By Edwin S. Rubenstein

01/19/2007

Governor Schwarzenegger’s proposal to provide health insurance to illegal aliens strikes us as a bad news, good news situation. The good news: health spending per illegal may decline. The bad news: there may be far more illegals — because of the message that the proposal sends.

Illegals in California already have access to Emergency Room care, thanks to a Federal law mandating hospitals to treat uninsured patients. The expense is born by California taxpayers (see California Medical Association, The ER Crisis: Impact of the Uninsured on Emergency Care, July 2004. PDF) who pay more than $5 billion a year to care for the uninsured, or insured individuals and their employers, many of whom can hardly pay their existing insurance premiums …

(Of course, some uninsured aliens notoriously proceed to run up multi-million dollar bills in long-term care — which doesn’t show up as an ER expense.)

The rationale for the Schwarzenegger scheme: Forcing aliens to delay treatment until they are in crisis is more expensive than paying for preventive care. Chronic diseases like high blood pressure, diabetes, and asthma can be efficiently managed, or even avoided, by preventive care in a doctor’s office.
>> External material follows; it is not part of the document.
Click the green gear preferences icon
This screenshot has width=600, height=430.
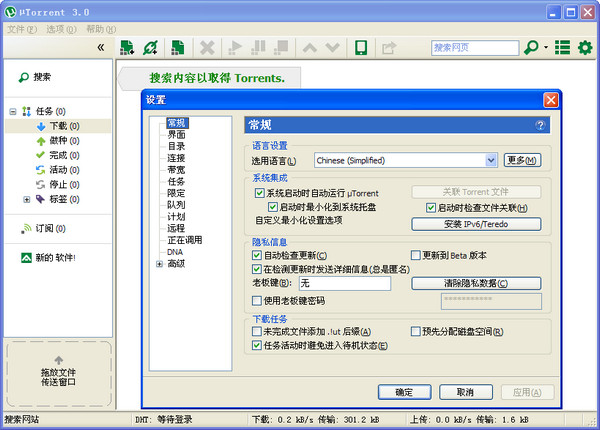tap(585, 47)
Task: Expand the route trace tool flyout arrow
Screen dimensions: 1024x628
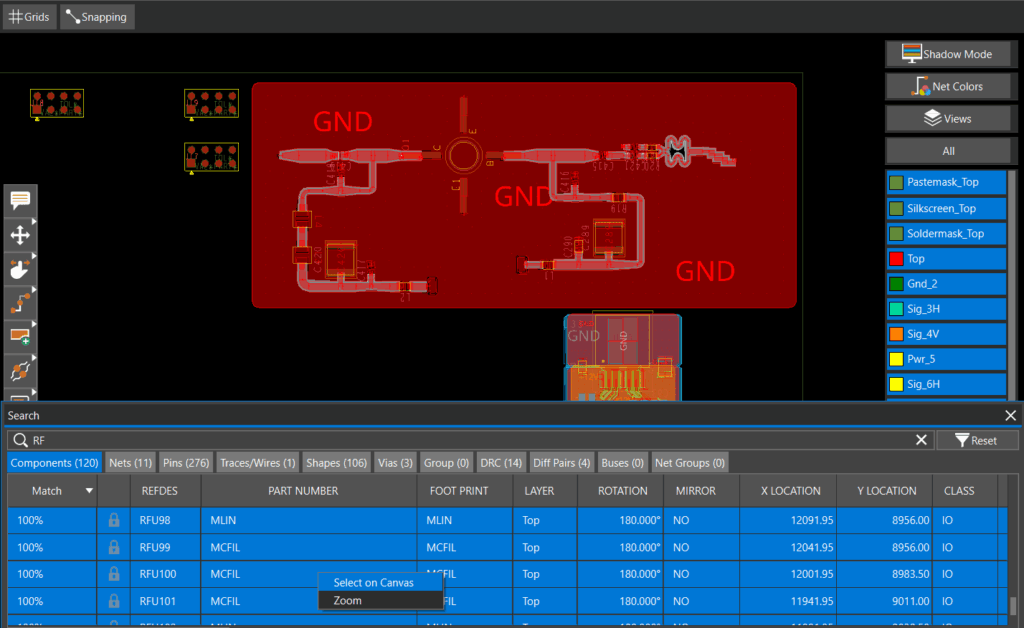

In crisis mode, they turn into hospitalizations that cost hundreds of thousands of dollars. Similarly, able-bodied aliens clog ERs with routine, easily treated maladies like earache and the flu.

More than 80 percent of all uninsured patient visits to ERs could have been treated in a non-ER environment, according to the California Office of Statewide Health Planning. Between 1990 and 2000 more than 60 ER’s in California closed.

Fewer ERs plus more uninsured aliens equals an ER crisis for everyone — insured and uninsured alike. Hospital ERs have been forced to wave off ambulances because they are full. The diversion problem is measured by the hours a hospital ER is unavailable. Sacramento hospitals reported more than 6,000 hours of ambulance diversion in 2003. The situation in LA County, home to 45 percent of the state’s illegals, is worse: Ambulances are diverted 25 percent of the time.

OK. So the Governator’s plan could theoretically reduce healthcare costs and increase accessibility. At least in the short run.

But the prospect of universal health insurance may trigger a new wave of illegals. The most likely suspects: not illegal workers, many of whom would come even if health care were not available to them, but pregnant females and the elderly, who come specifically for treatment.

Medi-Cal paid for the delivery of about 107,000 illegal alien babies in 2004, about 43 percent of all deliveries under the state plan. Many of these were born to mothers who crossed the border for the express purpose of giving birth on U.S. soil. These ER deliveries involve considerable risk to mothers and their babies.

In Ahnold’s brave new world, illegal alien mothers will have access to the full gamut of pre-natal care, obstetrical services, postnatal check ups, and pediatric care. Even fertility-enhancing drugs could be made available to them under the Governor’s plan. These services could be a decisive draw for soon-to-be mothers contemplating a cross border delivery.

Some illegals are already getting this care at California’s county clinics. But they have been relatively slow to use it and other programs — apparently because of the lingering effects of 1994’s Proposition 187. As George Borjas puts it, "Although most of the provisions in the proposition were never enforced, its impact on the political and social climate of California is undeniable. It represented a seismic shift in the relation between the host population (i.e., the voters of California) and a particular segment of the immigrant population…." (The Impact of Welfare Reform on Immigrant Welfare Use, CIS, March 2002).

Borjas argues this chilling effect of Proposition 187 undoubtedly contributed to the drop in immigrant Medicaid usage. Outside of California, immigrant recipiency rates continued to rise. The Schwarzenegger scheme will unchill California’s message. Any reduction in per recipient spending could easily be overwhelmed by a rising tide of alien recipients.

A modest proposal: cut off medical demand at the border. Simply enforce the laws against illegal immigration, systematically change the incentives that keep illegal aliens in the U.S. — and cut off legal immigration with a moratorium.

Edwin S. Rubenstein is President of ESR Research Economic Consultants in Indianapolis.